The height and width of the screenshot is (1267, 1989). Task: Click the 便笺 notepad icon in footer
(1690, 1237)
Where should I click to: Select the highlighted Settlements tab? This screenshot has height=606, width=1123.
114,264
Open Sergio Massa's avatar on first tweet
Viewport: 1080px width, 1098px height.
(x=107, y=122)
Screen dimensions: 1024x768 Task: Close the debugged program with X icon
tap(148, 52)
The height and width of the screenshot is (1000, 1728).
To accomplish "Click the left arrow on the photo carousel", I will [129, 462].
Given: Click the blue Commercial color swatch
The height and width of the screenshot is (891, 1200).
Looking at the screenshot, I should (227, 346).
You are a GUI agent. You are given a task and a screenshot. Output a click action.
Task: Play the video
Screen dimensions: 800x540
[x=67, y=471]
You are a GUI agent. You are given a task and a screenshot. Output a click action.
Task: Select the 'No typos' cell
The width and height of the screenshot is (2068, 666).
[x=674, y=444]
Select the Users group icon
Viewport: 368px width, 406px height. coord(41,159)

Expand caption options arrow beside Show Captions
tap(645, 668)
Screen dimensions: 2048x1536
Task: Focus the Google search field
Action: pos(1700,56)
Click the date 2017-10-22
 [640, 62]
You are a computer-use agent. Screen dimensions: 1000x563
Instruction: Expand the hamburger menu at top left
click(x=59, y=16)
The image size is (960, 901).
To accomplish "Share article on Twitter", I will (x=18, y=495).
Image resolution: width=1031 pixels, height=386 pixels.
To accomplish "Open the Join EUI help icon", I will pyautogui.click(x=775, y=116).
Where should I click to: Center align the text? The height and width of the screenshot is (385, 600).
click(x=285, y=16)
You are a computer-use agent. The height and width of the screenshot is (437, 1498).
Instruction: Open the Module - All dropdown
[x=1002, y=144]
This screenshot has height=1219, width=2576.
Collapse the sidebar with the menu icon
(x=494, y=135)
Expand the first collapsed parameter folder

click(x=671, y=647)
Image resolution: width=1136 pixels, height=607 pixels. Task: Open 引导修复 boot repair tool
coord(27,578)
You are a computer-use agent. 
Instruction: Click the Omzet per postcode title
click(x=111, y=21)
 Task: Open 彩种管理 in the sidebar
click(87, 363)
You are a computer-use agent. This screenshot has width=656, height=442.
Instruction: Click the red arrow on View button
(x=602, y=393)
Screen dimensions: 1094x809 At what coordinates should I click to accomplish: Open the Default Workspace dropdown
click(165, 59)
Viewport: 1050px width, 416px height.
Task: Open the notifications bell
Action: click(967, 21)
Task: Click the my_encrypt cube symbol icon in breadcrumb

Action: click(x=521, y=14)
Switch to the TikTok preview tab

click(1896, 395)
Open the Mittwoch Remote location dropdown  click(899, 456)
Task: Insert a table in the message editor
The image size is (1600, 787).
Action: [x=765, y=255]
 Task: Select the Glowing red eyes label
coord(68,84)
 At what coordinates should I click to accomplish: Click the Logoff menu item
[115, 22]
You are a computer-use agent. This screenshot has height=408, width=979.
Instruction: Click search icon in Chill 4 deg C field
★ ★ ★ ★
Please rename "dropdown" to "drop-down list" everywhere in the rows above and reproduce them with nothing else changed.

The height and width of the screenshot is (1267, 1989). Task: Click the 便笺 notepad icon in footer
(1690, 1237)
Where should I click to: Select the highlighted Settlements tab? This screenshot has height=606, width=1123.
114,264
Open Sergio Massa's avatar on first tweet
Viewport: 1080px width, 1098px height.
(x=107, y=122)
Screen dimensions: 1024x768 Task: Close the debugged program with X icon
tap(148, 52)
The height and width of the screenshot is (1000, 1728).
To accomplish "Click the left arrow on the photo carousel", I will [129, 462].
Given: Click the blue Commercial color swatch
The height and width of the screenshot is (891, 1200).
Looking at the screenshot, I should (227, 346).
You are a GUI agent. You are given a task and a screenshot. Output a click action.
Task: Play the video
Screen dimensions: 800x540
[x=67, y=471]
You are a GUI agent. You are given a task and a screenshot. Output a click action.
Task: Select the 'No typos' cell
The width and height of the screenshot is (2068, 666).
[x=674, y=444]
Select the Users group icon
Viewport: 368px width, 406px height. coord(41,159)

Expand caption options arrow beside Show Captions
tap(645, 668)
Screen dimensions: 2048x1536
Task: Focus the Google search field
Action: pos(1700,56)
Click the date 2017-10-22
 [640, 62]
You are a computer-use agent. Screen dimensions: 1000x563
Instruction: Expand the hamburger menu at top left
click(x=59, y=16)
The image size is (960, 901).
To accomplish "Share article on Twitter", I will (x=18, y=495).
Image resolution: width=1031 pixels, height=386 pixels.
To accomplish "Open the Join EUI help icon", I will pyautogui.click(x=775, y=116).
Where should I click to: Center align the text? The height and width of the screenshot is (385, 600).
click(x=285, y=16)
You are a computer-use agent. The height and width of the screenshot is (437, 1498).
Instruction: Open the Module - All drop-down list
[x=1002, y=144]
This screenshot has height=1219, width=2576.
Collapse the sidebar with the menu icon
(x=494, y=135)
Expand the first collapsed parameter folder

click(x=671, y=647)
Image resolution: width=1136 pixels, height=607 pixels. Task: Open 引导修复 boot repair tool
coord(27,578)
You are a computer-use agent. 
Instruction: Click the Omzet per postcode title
click(x=111, y=21)
 Task: Open 彩种管理 in the sidebar
click(87, 363)
You are a computer-use agent. This screenshot has width=656, height=442.
Instruction: Click the red arrow on View button
(x=602, y=393)
Screen dimensions: 1094x809 At what coordinates should I click to accomplish: Open the Default Workspace drop-down list
click(165, 59)
Viewport: 1050px width, 416px height.
Task: Open the notifications bell
Action: click(967, 21)
Task: Click the my_encrypt cube symbol icon in breadcrumb

Action: click(x=521, y=14)
Switch to the TikTok preview tab

click(1896, 395)
Open the Mittwoch Remote location drop-down list  click(899, 456)
Task: Insert a table in the message editor
The image size is (1600, 787).
Action: [x=765, y=255]
 Task: Select the Glowing red eyes label
coord(68,84)
 At what coordinates should I click to accomplish: Click the Logoff menu item
[115, 22]
You are a computer-use agent. This screenshot has height=408, width=979.
Instruction: Click search icon in Chill 4 deg C field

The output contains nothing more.